SOMA'daki katliamın üzerinden iki yıl geçti.
13 Mayıs 2014’te meydana gelen Türkiye’nin en büyük iş cinayetinde 301 maden emekçisi ihmalkârlığın, yetersiz önlemlerin, aşırı kâr hırsının kurbanı olarak yerin yüzlerce metre altında yaşama veda etmişti.
Acılar hâlâ dinmedi, emekçi ailelerinin hak arayışı yargıda hâlâ sürüyor. Kömür ocağındaki yangında yüzlerce emekçinin yaşamını yitirmesi, geride acılı aileler bırakması, Türkiye’nin yüreğini dağlamış, gözyaşları sel olmuştu.

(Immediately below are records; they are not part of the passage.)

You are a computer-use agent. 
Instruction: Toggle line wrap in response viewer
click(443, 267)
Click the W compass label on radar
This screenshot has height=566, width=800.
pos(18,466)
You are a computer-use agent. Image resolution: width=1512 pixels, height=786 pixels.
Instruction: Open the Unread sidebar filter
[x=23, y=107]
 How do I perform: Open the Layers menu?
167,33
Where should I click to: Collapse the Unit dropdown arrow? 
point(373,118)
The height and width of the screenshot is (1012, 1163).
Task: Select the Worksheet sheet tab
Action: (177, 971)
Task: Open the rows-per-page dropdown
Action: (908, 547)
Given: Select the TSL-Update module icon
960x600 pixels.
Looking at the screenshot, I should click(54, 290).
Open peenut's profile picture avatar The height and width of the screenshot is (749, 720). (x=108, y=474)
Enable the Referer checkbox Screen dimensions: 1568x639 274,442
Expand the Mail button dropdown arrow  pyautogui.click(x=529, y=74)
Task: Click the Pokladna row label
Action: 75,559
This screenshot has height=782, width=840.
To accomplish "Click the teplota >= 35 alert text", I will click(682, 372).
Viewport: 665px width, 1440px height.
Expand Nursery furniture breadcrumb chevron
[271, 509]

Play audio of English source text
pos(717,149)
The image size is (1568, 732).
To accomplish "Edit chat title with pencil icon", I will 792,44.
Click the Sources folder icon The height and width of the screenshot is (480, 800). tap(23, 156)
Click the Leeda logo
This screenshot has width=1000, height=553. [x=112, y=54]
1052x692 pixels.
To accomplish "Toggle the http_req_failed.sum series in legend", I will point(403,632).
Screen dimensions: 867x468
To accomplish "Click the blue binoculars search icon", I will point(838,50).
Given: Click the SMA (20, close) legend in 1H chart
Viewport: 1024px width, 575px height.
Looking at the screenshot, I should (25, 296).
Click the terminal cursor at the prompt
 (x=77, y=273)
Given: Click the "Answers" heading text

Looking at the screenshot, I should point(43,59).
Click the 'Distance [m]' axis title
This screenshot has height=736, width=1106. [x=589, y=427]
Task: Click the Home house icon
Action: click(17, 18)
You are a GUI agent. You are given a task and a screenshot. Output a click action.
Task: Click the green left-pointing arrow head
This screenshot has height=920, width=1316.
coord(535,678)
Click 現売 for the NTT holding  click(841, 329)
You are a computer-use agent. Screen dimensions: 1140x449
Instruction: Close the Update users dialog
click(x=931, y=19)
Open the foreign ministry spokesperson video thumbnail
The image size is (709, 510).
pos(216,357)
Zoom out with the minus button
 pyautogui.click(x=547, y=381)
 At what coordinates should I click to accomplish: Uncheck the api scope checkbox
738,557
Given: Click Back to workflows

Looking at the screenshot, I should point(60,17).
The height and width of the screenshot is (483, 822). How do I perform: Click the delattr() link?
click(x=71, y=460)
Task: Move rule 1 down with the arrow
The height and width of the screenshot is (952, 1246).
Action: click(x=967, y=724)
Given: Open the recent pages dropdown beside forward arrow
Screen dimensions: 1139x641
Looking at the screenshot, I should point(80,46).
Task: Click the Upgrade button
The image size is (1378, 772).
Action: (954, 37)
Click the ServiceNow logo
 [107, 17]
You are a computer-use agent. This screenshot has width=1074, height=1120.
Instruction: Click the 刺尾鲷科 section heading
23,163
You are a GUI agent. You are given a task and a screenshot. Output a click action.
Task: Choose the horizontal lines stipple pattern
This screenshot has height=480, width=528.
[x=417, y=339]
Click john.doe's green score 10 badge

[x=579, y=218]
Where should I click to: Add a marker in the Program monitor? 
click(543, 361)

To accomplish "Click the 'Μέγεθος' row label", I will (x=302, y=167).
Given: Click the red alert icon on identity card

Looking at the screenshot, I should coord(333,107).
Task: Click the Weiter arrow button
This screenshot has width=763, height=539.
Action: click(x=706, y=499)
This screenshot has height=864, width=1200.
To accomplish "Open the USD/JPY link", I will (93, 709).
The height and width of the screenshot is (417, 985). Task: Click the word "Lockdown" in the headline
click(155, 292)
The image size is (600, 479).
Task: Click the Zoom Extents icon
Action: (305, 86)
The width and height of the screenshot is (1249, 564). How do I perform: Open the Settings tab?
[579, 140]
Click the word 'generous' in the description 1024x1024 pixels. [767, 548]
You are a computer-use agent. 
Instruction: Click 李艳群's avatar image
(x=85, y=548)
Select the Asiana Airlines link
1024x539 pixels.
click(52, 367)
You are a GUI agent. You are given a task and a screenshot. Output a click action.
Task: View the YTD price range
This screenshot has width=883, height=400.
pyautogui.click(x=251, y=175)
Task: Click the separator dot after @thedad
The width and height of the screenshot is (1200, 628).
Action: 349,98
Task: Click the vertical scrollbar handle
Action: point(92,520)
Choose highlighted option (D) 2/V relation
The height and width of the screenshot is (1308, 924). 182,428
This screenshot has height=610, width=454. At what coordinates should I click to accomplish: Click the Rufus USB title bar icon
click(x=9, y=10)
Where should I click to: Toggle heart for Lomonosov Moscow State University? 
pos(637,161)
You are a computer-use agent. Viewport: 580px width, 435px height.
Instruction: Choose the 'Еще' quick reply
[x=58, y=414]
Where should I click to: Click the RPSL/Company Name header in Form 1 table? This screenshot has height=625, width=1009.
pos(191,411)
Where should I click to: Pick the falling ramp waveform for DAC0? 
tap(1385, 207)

Soma ve hemen ardından Ermenek’teki iş cinayetleri madencilerin çilesini, yoksulluğunu, işsizlikten çaresizliğini, denetim eksikliğini, yetersiz önlemleri, bunlara çanak tutan sarı sendikaların varlığını bir kez daha gündeme taşımıştı. Ne var ki aradan geçen iki yılda ortaya çıkan bu sorunlar varlığını hâlâ koruyor, iş cinayetleri can almaya devam ediyor. Orhan Veli’nin “Alnımdaki yüz karası değil kömür karası. Böyle kazanılır ekmek parası” diye tanımladığı maden işçiliği, saygı duyulması gereken mesleklerin başında gelir. Grizu patlamasından göçük altında kalarak yaşamlarını yitirmeleri veya sakat kalmaları maden işçilerinin yazgısıdır adeta. Ölüm riski çok fazla olsa da başka şansları, seçenekleri yoktur onların kömür işçiliğinden başka... Tek amaçları asgari ücret veya biraz üzerindeki maaşla ailesini geçindirebilmek... Ama hep ihmal edilirler. Soma Devlet Hastanesi’nin ön cephesinde yazıldığı gibi çileli maden emekçileri için ne yazıyor biliyor musunuz? “Bir avuç kömür için, bir ömür verirler.” / Şükrü KARAMAN
'KENTSEL DÖNÜŞÜM'DE DÜZENLEME ŞART OLDU
KENTSEL Dönüşüm Kanunu diye bilinen ‘6306 S. Afet Riski Altındaki Alanların Dönüştürülmesi Hakkında Kanun’ amacı bakımından çok yararlı bir düzenlemedir. Ancak, bazı kötü niyetli ve açgözlü kişiler, kanunun boşluklarından yararlanarak insanların mülkiyet hakkını adeta gasp etmektedir. Kanuna göre tek bir pay sahibi dahi ‘riskli bina’ tespiti yaptırarak, yıkım kararı alabilmektedir. Bazı kötü niyetliler bir daire alarak veya daire sahibiyle anlaşarak bu yolla yıkım kararı almakta, yenilenmesi kârlı görünen binalarda 80-90 yaşında hiçbir şeyden haberi olmayan insanların evleri yıkılarak sefil olmaktadırlar.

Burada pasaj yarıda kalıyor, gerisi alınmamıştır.